The pricing formulae under the regulation also seem rather simplistic and it may be possible to add 'extras' to generate the final price, but still come within the stated pricing caps.
This second regulation was enacted as a part of the government's effort to strengthen the gas market by increasing demand and attractiveness to investors. That said, analysts have commented that Indonesia's gas market is poised to undergo critical changes in the near future as demand is projected to rise faster than production. Should this happen, Indonesia may soon be a net importer of natural gas and there would be concerns on securing gas supply for the power sector in future.
The last of the new regulations covers the purchase of electricity from plants powered by renewable energy sources. It aims to promote the adoption of new technologies by the IPPs and focuses on increasing the efficiency of the power plants so as to allow a more affordable electricity price for Indonesian people. The regulation also sets a maximum or benchmark price for electricity produced by the renewable energy power plants. The latest revision to the regulation introduced in July amended the tariff formula for electricity generated by hydroelectric power plants while retaining the formula for other renewable energy power plants.
Based on the revised regulation, if the electricity supply cost of a region is higher than the national average, the renewable power tariff will be capped at 85% of the relevant regional electricity supply cost save for city waste power plants (PLTSa), geothermal power plants (PLTP) and hydroelectric power plants (PLTA) where the power tariff will be capped at the electricity supply cost of the relevant region.
When the electricity supply cost of a region is equal to or lower than the national average, the renewable power tariff will be equal to the relevant regional electricity supply cost save for PLTSa, PLTP and PLTA where the electricity price will be mutually agreed by the parties.

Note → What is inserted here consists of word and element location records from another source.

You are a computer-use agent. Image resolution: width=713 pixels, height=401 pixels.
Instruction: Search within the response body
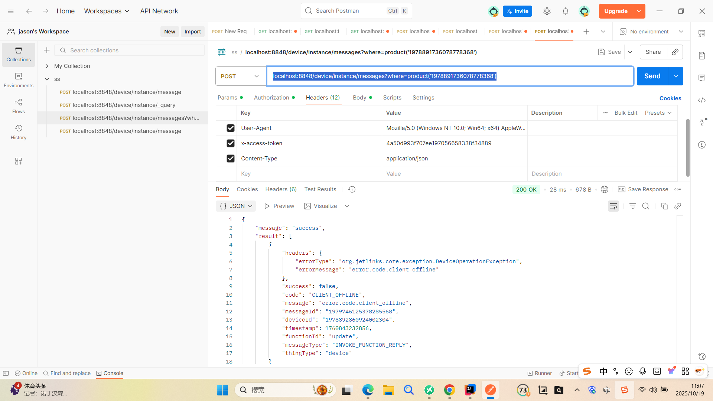[x=646, y=206]
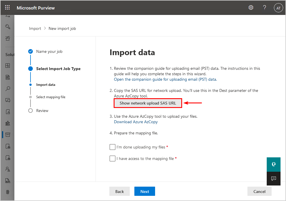Screen dimensions: 286x201
Task: Click the fingerprint icon at sidebar bottom
Action: click(x=7, y=192)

The regulation is largely driven by PLN and government’s desire to reduce government subsidy to PLN. Previous to the promulgation of these regulations, there was a high feed-in tariff for renewable energy. Nevertheless, PLN was failing to enter into significant numbers of PPAs with renewables developers.
While the aim is to ensure that PLN’s procurement of electricity from renewable energy sources is made at the lowest price possible, the price ceilings are likely to render many renewable energy projects uncompetitive except for onshore wind in Sulawesi and renewables generally in the outer islands where electricity prices are much higher than on Java / Sumatra. The difficulty for developers with the outer islands is that significant logistics constraints make the capital cost of development significantly greater there and there is less confidence in their ability to deal sensibly with local governments around matters such as permits. A further flaw in the price methodology is that it treats 'intermittent' energy sources, such as wind and solar that need back up from diesel or gas generators, in the same way as more reliable sources such as biomass or biodiesel. This could reduce the likelihood of achieving the Indonesian government's ambitious target of 25% of the electricity generation coming from renewable sources by 2025.
The PLN has not signed many renewable energy PPAs, so the new regulation may actually increase the number of projects it pursues by giving a clear indication of what projects are viewed as competitive. We will have to wait to see whether this new regime will translate into a significant, or indeed any, increase in renewable energy projects brought into operation.